The company that purchased the videogram and television rights to Perfect Blue before the film was completed advised the distributor to submit the film to the Fantasia International Film Festival in Montreal, Canada, so that it could be released overseas first.[21] Since it was his first film, director Kon was still unknown. Therefore, the distributor introduced the film as the first directorial effort of a disciple of Katsuhiro Otomo, the creator of Akira, which had already become a hit overseas.[21] Otomo is credited as a planning collaborator, but he never arranged for the company to ask Kon to direct the film, nor was he involved in the film. However, it seems that Otomo once advised the original author about the circumstances of the animation industry when he was touting around the animation project here and there.[18][19] At Fantasia, the film was so well received that a second screening was hurriedly arranged for those who could not see it, and it was eventually voted by the audience as the best international film.[26] Thanks to that, the distributor began to receive invitations from more than 50 film festivals, including Germany, Sweden, Australia, and South Korea.[26] The distributor began negotiations with distributors in various European countries and eventually succeeded in selling the film in major markets such as Spanish, French, Italian, English and German-speaking countries prior to its release in Japan.[26] The distributor was successful in obtaining permission from filmmakers Roger Corman and Irvin Kershner to use their comments in recommending the film free of charge worldwide. As a result, their comments were used on international theater flyers and in worldwide promotions.

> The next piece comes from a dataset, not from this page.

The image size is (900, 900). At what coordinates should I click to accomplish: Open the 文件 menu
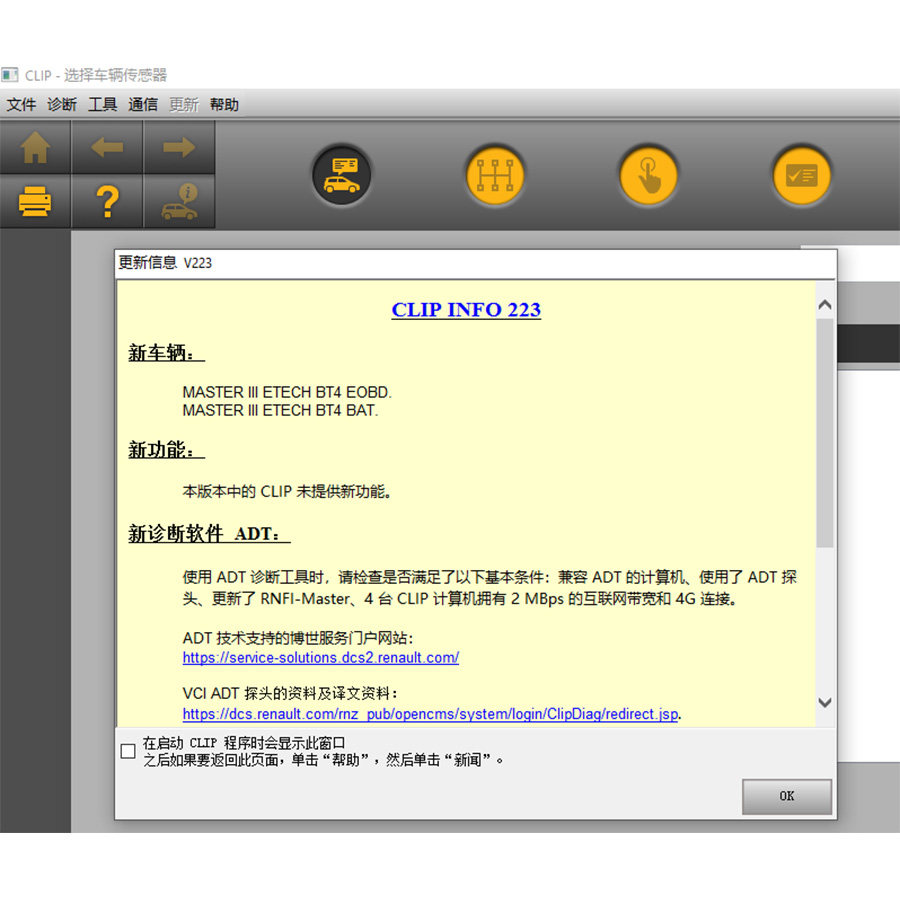pos(21,104)
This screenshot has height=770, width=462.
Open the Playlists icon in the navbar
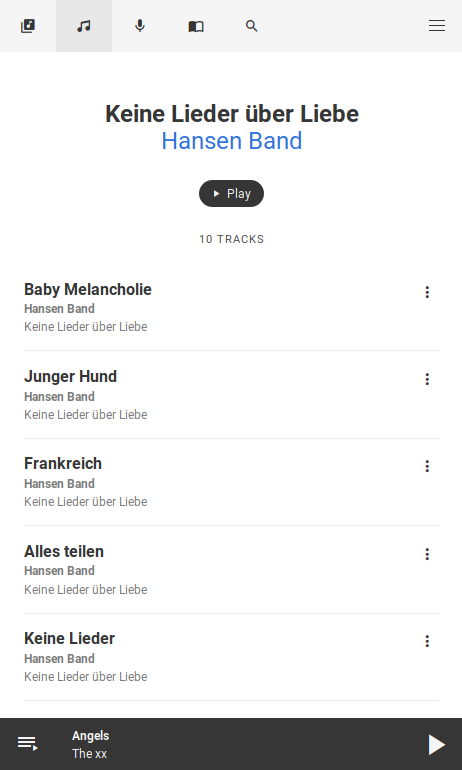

Later, there was a rumor that director Darren Aronofsky had purchased the remake rights for Perfect Blue. However, when he spoke with Kon in a magazine in 2001, he stated that he had to abandon the purchase of the rights due to various reasons.[17][27] He also said that it was a homage to the movie that his movie Requiem for a Dream had the same angles and shots as Perfect Blue.[17][27]

Release schedule

Perfect Blue premiered on August 5, 1997, at the Fantasia Film Festival in Montreal, Canada,[28] and had its general release in Japan on February 28, 1998.[29]

The film was also released on UMD by Anchor Bay Entertainment on December 6, 2005.[30] It featured the film in widescreen, leaving the film kept within black bars on the PSP's 16:9 screen. This release also contains no special features and only the English audio track. The film was released on Blu-ray and DVD in Region B by Anime Limited in 2013.[31][32] In the U.S., Perfect Blue aired on the Encore cable television network and was featured by the Sci Fi Channel on December 10, 2007, as part of its Ani-Monday block. In Australia, Perfect Blue aired on the SBS Television Network on April 12, 2008, and previously sometime in mid 2007 in a similar timeslot.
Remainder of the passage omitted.